> **Directions for this task**
From the line containing "Select the green" through the last line of the entries, output the text exactly. Pictures stay out.
:: Dataset content ::
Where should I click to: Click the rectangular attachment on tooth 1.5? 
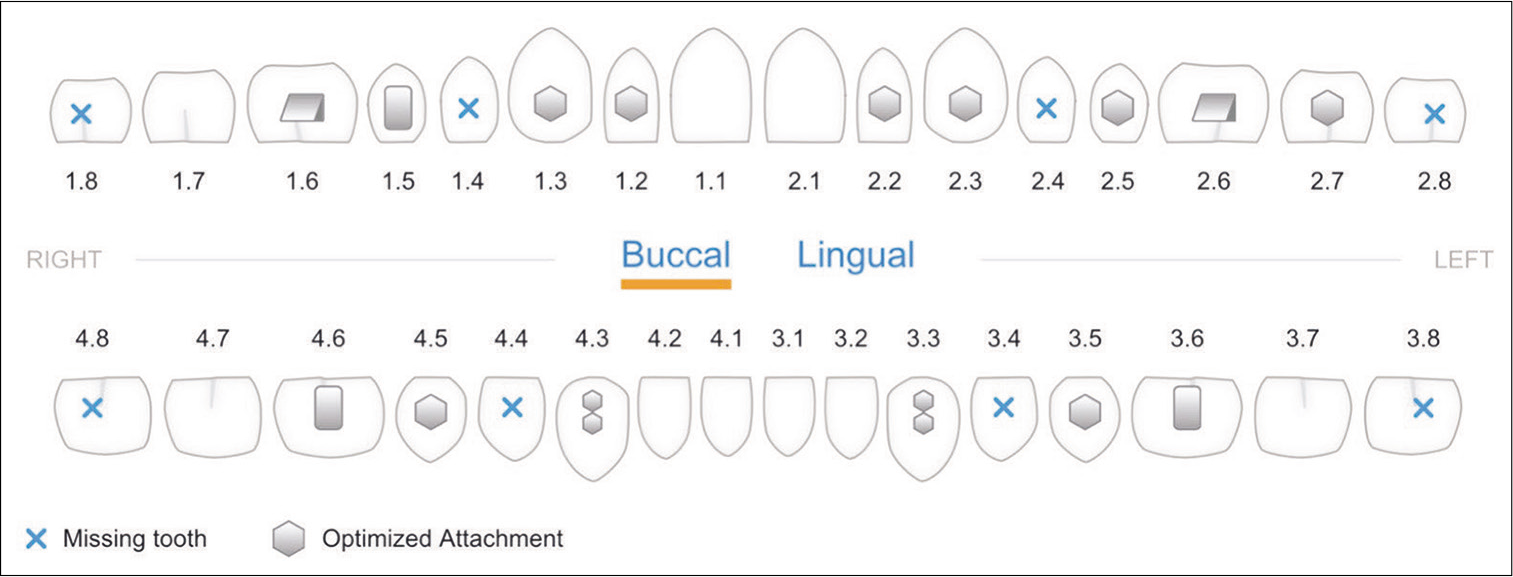point(398,107)
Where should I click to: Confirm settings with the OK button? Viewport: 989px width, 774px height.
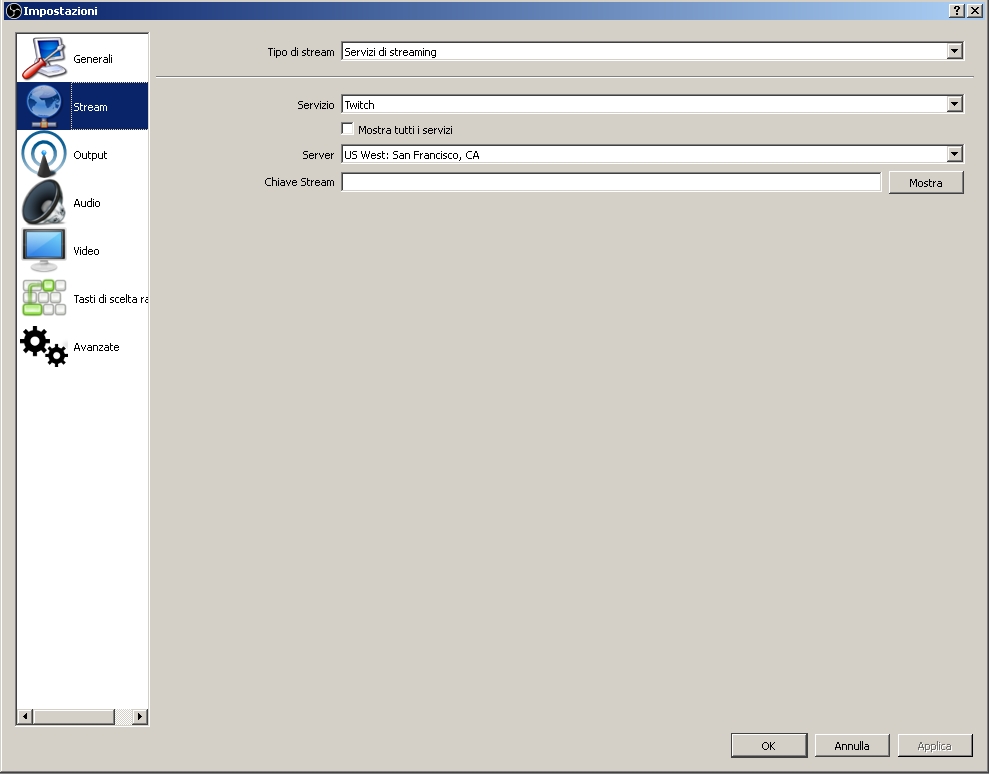pos(769,746)
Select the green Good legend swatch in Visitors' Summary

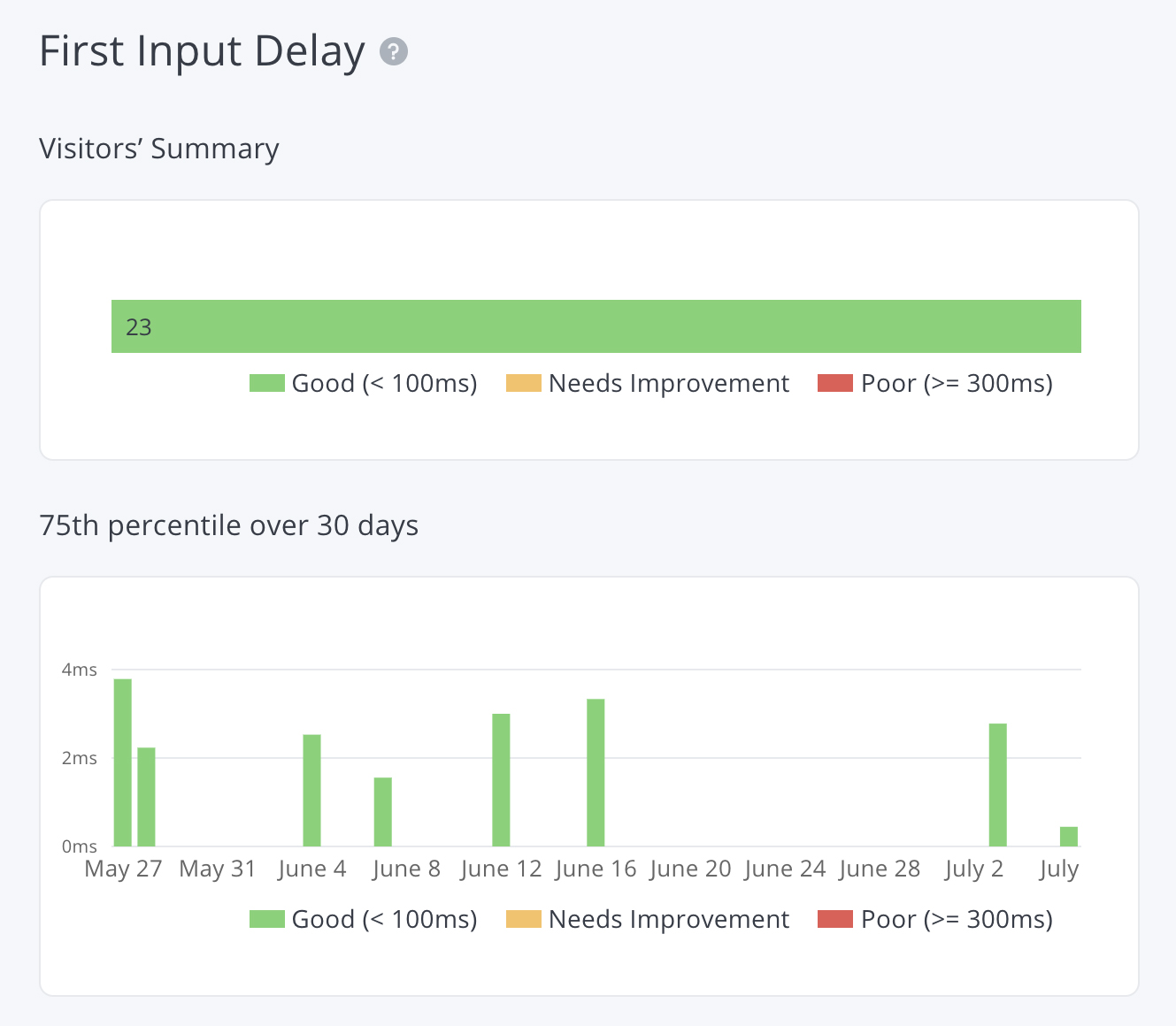pos(265,383)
:::
> **Output of the task**
Select the green Good legend swatch in Visitors' Summary

pos(265,383)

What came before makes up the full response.